PAGE TEXT =
#####
In a landmark move signaling growing institutional confidence in cryptocurrency, Ivy League Brown University has disclosed a $5.8 million stake in BlackRock’s iShares Bitcoin Trust ETF (IBIT), according to a recent SEC 13F-HR filing.
This marks Brown’s first reported exposure to cryptocurrencies through a regulated investment product, managed by one of the world's largest asset managers.
Brown University's bet on cryptocurrency
Many universities and educational institutions have long been wary of crypto, but it seems that this sentiment has changed.
In recent years, more and more universities have begun to make a quiet and decisive shift to allocate part of their endowment funds into crypto.
The filing reveals Brown held 105,000 shares of IBIT as of March 31, 2025, valued initially at $4.9 million and now worth about $5.8 million amid Bitcoin’s recent surge near $96,000.
Brown’s $7.2 billion endowment, which returned 11.3% in fiscal 2024, has traditionally focused on a diversified portfolio including stocks, bonds, private equity, real estate, and commodities.
The addition of Bitcoin exposure via BlackRock’s ETF reflects a strategic diversification approach led by a professional investment team adapting to the increasing complexity of financial markets.
#####
Pixel coordinate grounding data
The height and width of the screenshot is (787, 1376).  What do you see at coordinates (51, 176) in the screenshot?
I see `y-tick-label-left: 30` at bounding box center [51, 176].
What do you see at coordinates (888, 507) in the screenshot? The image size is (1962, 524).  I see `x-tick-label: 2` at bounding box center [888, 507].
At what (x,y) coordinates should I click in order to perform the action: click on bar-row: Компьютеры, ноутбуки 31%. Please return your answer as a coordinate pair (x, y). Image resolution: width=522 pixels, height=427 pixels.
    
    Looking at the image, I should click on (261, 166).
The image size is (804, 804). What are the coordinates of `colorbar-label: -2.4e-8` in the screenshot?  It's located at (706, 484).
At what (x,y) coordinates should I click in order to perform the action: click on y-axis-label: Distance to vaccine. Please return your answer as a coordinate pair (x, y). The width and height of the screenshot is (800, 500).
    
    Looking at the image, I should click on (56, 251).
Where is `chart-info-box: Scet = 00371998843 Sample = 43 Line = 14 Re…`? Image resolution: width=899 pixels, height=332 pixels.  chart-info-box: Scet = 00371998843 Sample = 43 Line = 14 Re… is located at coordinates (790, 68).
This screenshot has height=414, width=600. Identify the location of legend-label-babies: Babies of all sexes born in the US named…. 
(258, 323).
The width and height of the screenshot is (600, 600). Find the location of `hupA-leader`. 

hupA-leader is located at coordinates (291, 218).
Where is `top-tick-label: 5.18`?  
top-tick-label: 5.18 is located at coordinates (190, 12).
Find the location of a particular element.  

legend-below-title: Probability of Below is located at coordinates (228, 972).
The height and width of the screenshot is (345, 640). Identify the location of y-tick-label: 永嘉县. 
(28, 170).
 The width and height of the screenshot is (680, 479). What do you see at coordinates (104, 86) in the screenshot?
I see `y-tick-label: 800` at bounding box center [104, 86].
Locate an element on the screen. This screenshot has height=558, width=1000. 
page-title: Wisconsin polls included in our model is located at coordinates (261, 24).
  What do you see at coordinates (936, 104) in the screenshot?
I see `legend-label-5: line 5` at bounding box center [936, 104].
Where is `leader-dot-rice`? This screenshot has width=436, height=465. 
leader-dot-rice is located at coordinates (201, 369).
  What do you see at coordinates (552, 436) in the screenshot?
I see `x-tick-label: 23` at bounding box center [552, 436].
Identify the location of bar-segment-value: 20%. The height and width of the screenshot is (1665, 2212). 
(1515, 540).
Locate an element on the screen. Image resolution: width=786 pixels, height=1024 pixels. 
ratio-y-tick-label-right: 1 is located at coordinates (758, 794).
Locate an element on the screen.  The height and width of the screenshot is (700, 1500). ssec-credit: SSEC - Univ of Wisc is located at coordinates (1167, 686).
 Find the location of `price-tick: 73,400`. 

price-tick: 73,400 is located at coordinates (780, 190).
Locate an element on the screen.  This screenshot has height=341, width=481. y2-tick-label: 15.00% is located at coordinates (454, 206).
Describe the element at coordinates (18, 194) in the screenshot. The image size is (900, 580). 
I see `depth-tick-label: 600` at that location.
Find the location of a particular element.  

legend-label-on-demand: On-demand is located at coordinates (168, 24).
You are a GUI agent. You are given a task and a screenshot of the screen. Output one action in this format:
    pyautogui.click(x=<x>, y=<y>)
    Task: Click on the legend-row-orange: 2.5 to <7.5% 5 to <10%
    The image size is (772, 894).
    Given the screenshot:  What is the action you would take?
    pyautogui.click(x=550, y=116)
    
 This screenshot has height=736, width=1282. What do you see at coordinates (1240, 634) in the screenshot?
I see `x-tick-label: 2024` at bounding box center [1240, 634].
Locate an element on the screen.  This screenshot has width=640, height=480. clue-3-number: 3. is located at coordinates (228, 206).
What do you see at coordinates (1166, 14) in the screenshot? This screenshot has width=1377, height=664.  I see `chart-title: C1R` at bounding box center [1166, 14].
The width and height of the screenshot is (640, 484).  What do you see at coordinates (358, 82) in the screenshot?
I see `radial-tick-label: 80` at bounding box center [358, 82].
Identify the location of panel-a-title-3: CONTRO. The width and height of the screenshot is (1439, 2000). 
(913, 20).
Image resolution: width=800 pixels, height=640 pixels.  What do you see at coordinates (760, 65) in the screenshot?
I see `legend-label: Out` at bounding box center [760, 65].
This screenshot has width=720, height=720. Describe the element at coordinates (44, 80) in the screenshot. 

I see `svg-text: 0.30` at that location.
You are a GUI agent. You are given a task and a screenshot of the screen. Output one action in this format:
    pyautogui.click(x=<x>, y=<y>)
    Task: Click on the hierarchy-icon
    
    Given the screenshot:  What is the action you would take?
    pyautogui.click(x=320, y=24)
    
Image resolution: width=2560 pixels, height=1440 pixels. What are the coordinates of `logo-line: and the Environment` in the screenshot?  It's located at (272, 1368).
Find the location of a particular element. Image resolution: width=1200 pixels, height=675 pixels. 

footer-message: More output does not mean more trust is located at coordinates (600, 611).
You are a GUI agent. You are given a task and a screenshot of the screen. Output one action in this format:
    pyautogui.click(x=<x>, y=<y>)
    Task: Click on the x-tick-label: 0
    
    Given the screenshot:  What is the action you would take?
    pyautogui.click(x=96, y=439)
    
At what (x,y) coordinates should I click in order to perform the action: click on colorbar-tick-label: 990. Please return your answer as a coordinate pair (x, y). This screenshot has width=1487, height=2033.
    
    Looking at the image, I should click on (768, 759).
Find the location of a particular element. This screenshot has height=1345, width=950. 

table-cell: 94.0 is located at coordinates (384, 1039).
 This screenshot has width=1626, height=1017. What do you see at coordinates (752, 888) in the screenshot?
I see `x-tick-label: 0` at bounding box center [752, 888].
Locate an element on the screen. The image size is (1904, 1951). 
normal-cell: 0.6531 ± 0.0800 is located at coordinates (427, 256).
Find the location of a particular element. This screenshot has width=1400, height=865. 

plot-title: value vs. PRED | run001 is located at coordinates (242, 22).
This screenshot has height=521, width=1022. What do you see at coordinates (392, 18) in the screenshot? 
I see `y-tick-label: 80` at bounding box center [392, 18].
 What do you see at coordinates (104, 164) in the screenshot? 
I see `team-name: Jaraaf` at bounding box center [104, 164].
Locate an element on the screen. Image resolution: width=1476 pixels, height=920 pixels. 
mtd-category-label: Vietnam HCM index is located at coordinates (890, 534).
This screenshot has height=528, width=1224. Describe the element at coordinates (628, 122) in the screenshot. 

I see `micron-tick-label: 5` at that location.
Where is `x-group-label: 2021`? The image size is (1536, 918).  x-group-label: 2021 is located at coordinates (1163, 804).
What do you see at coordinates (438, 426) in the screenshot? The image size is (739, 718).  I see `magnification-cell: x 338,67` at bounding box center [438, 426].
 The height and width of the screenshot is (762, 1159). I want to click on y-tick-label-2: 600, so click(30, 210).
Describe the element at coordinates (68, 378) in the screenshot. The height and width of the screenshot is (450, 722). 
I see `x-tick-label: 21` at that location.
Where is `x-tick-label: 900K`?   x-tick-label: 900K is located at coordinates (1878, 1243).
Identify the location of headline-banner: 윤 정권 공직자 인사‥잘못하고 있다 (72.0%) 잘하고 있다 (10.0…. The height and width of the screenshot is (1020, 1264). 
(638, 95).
#####
Please copy the article on Brown University's Bitcoin investment, the stretch from "In a landmark" through "funds into crypto.", replacing "universities" with "colleges" throughout. The listing above is separate material and has no connection to the article on Brown University's Bitcoin investment.

ANSWER TO THIS PROBLEM =
In a landmark move signaling growing institutional confidence in cryptocurrency, Ivy League Brown University has disclosed a $5.8 million stake in BlackRock’s iShares Bitcoin Trust ETF (IBIT), according to a recent SEC 13F-HR filing.
This marks Brown’s first reported exposure to cryptocurrencies through a regulated investment product, managed by one of the world's largest asset managers.
Brown University's bet on cryptocurrency
Many colleges and educational institutions have long been wary of crypto, but it seems that this sentiment has changed.
In recent years, more and more colleges have begun to make a quiet and decisive shift to allocate part of their endowment funds into crypto.